8 Maar u, Israël, Mijn dienaar,
u, Jakob, die Ik heb verkozen,
het nageslacht van Abraham, die Mij liefhad,
9 u, die Ik gegrepen heb van de einden der aarde,
geroepen uit haar uithoeken,
en tegen wie Ik zei: U bent Mijn dienaar,
Ik heb u verkozen, Ik heb u niet verworpen.
10 Wees niet bevreesd, want Ik ben met u,
wees niet verschrikt, want Ik ben uw God.
Ik sterk u, ook help Ik u,
ook ondersteun Ik u met Mijn rechterhand, die gerechtigheid werkt.
11 Zie, zij zullen beschaamd en te schande worden,
allen die in woede tegen u ontstoken zijn.

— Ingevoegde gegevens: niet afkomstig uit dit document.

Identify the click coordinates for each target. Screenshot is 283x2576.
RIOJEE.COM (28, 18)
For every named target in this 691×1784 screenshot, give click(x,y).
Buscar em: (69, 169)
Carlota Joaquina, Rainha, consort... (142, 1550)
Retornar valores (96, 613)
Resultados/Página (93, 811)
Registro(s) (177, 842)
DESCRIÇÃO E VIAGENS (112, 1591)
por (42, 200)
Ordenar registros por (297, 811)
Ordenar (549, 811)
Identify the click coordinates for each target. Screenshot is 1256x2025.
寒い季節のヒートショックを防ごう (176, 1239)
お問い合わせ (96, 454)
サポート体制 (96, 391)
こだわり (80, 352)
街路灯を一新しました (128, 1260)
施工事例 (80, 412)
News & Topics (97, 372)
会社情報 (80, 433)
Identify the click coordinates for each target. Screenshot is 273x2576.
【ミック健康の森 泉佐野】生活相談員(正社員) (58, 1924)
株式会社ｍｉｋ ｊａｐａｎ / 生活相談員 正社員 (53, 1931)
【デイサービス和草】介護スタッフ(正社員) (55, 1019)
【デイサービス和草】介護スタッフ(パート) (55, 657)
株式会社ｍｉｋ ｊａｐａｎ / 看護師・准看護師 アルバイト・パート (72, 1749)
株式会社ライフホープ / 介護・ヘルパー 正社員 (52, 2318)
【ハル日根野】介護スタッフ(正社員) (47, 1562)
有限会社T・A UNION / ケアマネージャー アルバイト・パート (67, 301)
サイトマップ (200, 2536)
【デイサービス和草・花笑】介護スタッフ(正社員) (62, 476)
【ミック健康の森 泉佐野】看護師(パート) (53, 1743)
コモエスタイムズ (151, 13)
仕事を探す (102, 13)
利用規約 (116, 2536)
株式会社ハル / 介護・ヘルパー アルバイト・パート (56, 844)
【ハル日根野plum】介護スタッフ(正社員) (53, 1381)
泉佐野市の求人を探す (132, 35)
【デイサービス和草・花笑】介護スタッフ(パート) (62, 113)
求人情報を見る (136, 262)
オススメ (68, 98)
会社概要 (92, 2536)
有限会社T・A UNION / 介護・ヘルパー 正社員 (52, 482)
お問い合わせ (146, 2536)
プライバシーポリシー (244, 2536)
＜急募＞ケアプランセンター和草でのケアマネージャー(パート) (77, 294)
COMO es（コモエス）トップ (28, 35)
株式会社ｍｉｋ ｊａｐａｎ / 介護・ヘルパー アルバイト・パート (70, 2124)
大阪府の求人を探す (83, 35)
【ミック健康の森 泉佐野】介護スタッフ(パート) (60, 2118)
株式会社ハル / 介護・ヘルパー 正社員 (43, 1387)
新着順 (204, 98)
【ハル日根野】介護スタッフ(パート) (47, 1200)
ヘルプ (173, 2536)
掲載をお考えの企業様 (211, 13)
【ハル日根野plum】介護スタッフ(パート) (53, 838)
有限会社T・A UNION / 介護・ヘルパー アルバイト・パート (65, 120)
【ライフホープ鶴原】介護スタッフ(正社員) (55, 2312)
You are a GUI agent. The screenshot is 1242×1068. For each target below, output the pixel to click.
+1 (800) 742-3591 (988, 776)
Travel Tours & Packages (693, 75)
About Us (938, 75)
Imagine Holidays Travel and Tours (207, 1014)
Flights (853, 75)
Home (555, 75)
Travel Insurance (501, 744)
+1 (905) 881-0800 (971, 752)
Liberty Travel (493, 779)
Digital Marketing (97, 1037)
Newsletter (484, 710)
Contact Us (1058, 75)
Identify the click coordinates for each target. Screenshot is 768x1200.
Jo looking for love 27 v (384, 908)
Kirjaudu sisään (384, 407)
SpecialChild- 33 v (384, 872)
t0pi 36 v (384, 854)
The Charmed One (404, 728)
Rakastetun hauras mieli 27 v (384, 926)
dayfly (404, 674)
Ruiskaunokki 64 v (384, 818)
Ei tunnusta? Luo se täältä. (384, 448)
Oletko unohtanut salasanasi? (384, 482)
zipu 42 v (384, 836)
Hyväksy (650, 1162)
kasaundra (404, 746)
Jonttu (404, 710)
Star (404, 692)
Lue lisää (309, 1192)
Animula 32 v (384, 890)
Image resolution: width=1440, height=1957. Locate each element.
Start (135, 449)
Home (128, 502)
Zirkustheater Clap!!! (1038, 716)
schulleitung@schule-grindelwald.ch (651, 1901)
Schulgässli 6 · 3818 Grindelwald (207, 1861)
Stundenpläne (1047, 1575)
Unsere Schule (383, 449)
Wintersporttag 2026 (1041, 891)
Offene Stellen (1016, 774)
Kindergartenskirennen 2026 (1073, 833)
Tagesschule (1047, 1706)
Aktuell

Zij zullen worden als niets, zij zullen omkomen,
de mannen die u aanklagen.
12 U zult hen zoeken, maar u zult hen niet kunnen vinden,
de mannen die zich tegen u keren.
Zij zullen worden als niets, als volstrekt niets,
de mannen die strijd tegen u voeren.
13 Want Ik ben de HEERE, uw God,
Die uw rechterhand vastgrijpt
en tegen u zegt: Wees niet bevreesd,
Ik help u.
14 Wees niet bevreesd, wormpje Jakob,
volkje Israël,
Ík help u, spreekt de HEERE,
uw Verlosser is de Heilige van Israël.
15 Zie, Ik maak u tot een scherpe dorsslede,
een nieuwe, met puntige pinnen.
U zult bergen dorsen en verpulveren,
en heuvels maken als kaf.
16 U zult ze wannen, de wind zal ze opnemen,
en de storm zal ze verspreiden.
Maar ú zult zich verheugen in de HEERE,
in de Heilige van Israël zult u zich beroemen.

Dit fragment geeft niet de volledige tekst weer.